__Short problem__:
Lay out the part of the records that opens with the line containing "Given: Click the Gratia flower logo" and closes with the line containing "tap(436, 174)" as a JSON list of strings, one string per line, with blank lines omitted. Leave the pictures out of the answer.

__Given records__:
....................

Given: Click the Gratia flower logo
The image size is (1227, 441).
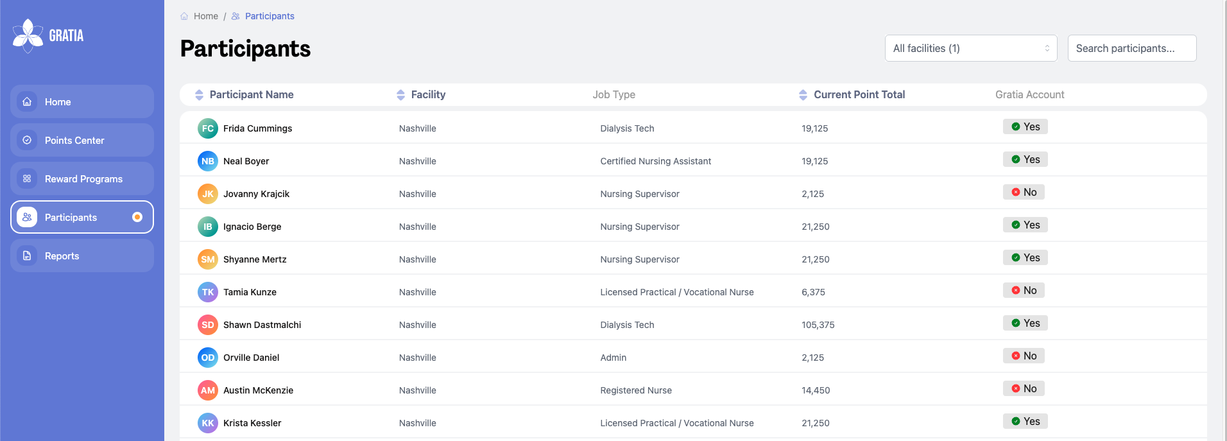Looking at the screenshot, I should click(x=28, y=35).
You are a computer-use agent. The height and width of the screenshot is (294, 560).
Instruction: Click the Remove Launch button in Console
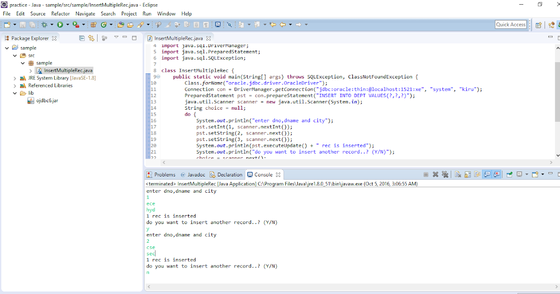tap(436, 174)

....................

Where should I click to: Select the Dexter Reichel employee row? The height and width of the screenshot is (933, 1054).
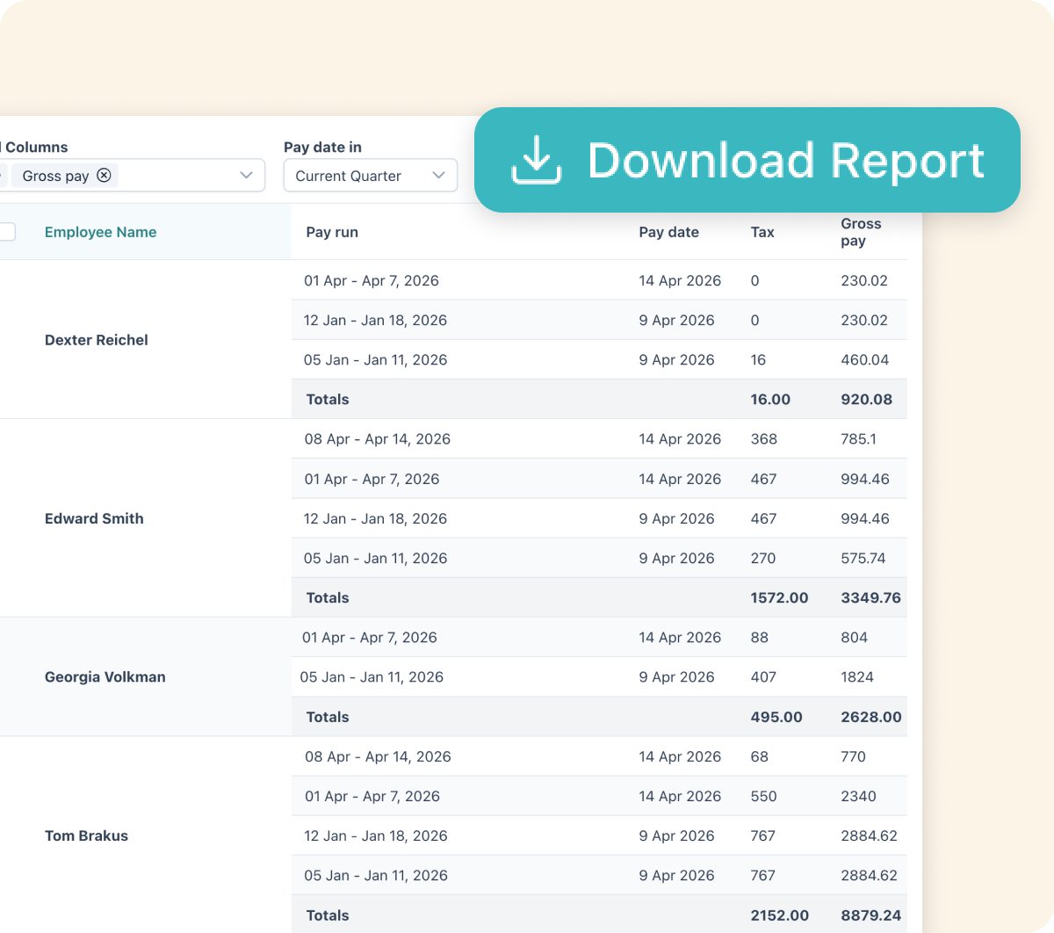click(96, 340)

....................

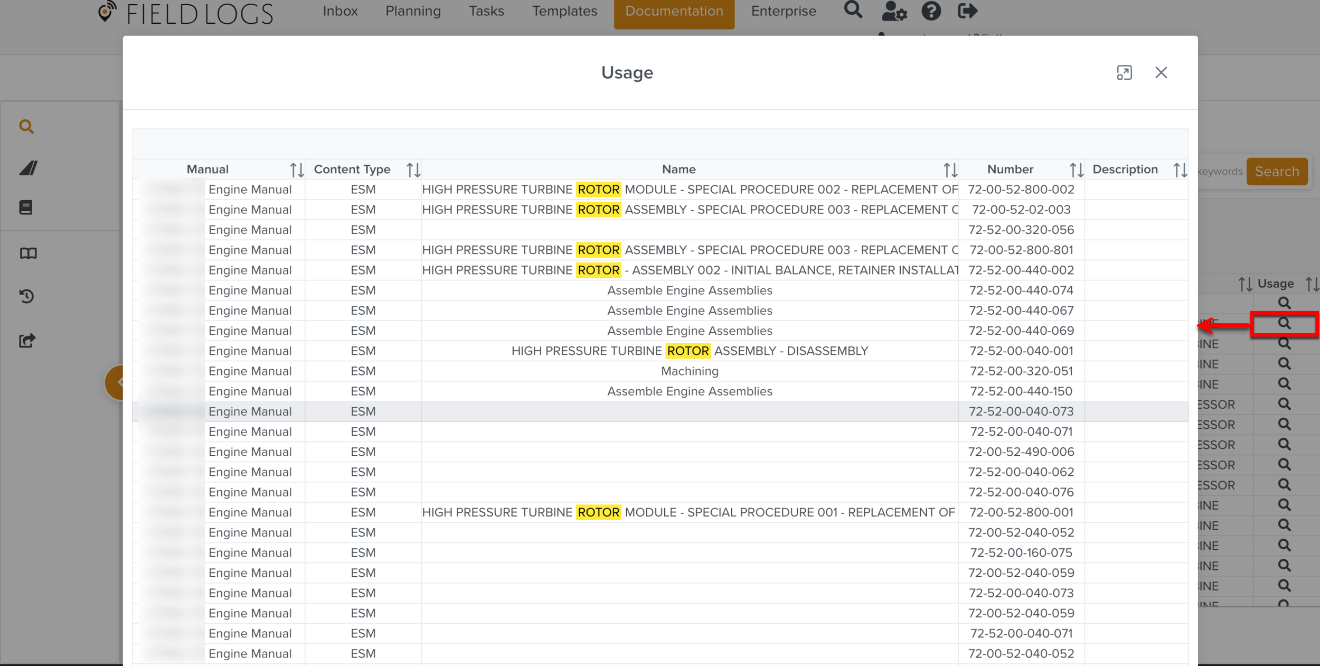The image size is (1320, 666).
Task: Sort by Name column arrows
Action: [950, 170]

....................

__Complete answer__:
[
  "Given: Click the Gratia flower logo",
  "The image size is (1227, 441).",
  "Looking at the screenshot, I should click(x=28, y=35).",
  "You are a computer-use agent. The height and width of the screenshot is (294, 560).",
  "Instruction: Click the Remove Launch button in Console",
  "tap(436, 174)"
]